For instance, power twitter follows all the tiny links on your page and displays the actual page title so if you have 100 power twitter users following you you'll always get 100 hits from the get-go, so you actually need to get an average baseline of the automated tools and deduct it from your stats for that link.
Total mess as the stats are totally useless for the most part.
So, how is this different to the mess caused by AVG LinkScanner?And, why no widespread outrage with this? Surprised this thread has had so few replies..
This differs because:
a) AVG was scanning everything in search results driving traffic on tons of sites in anticipation of a visit
b) Most often the use of the tinyurl's are by the request of the site owner, or someone trying to drive traffic to the page, it's not random whatsoever.
Sure your stats are still off, but your stats are bogus anyway, even if you use Google Analytics which these tools don't impact but screen shot tools do fool.
True clean analytics is a pipe dream in the current internet, you can get close but no cigar.
Yes, LinkScanner scanned all the results so you got a 'visit' even when the person didn't visit.
In the same way, if someone puts a short URL in a message sent on Twitter, all of the twitter clients receiving that message would expand the short URL thereby registering as a 'visit' even though the person didn't click the link and actually visit.
Obviously there's not many people using URL-expanders at the moment, but the minute these are added as core functionality this problem will become extreme.

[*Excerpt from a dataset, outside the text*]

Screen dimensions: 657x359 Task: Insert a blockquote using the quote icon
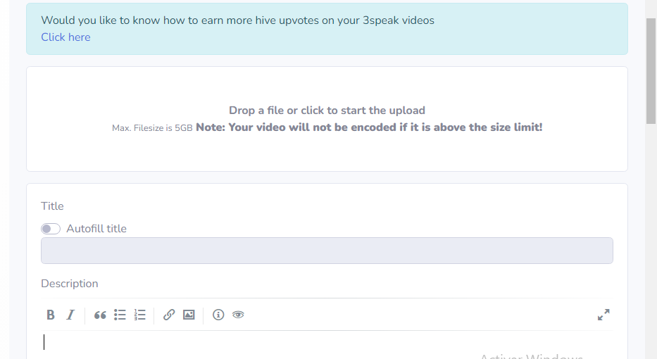coord(100,315)
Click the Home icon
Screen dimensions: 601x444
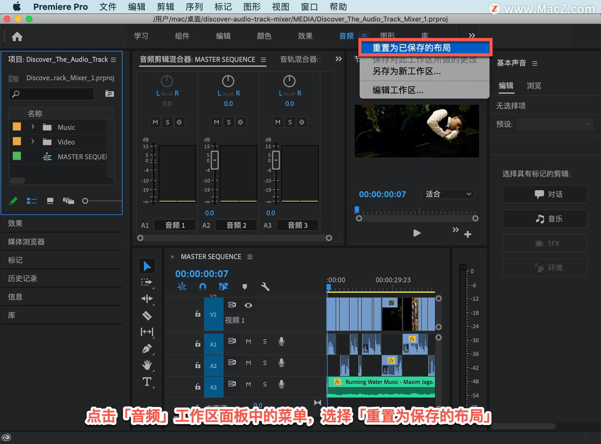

Imagine someone like StephenFry sends such a link - within minutes you might register more than a quarter of a million visits. Could most servers cope with that load, and just how many of those were 'real' visits anyway?
Another problem is Google's prefetch for the top search result's listing. Anyone analyzing Apache logs will be affected --- it doesn't look like IIS is, or tags. In order to see which hits in your logs are prefetched, you have to modify Apache's logging otherwise they are indistinguishable from human hits.
We analyze stats for some sites that consistently appear in the top slot AND have PPC ads running next to them. Anybody clicking on one of the PPC ads will show in the logs as having clicked on both listings. Anybody clicking on the prefetched natural ad will show as two hits to the same destination URL. Anybody not clicking at all will show as a hit and a visit.
Early indications are that about 3.5% of all our hits come from this Google prefetch. Not sure yet what the effects are on visits.
Anyway, as I said, it looks like Apache logs are affected and nothing else. I wonder if Google knew this when they started the prefetch feature.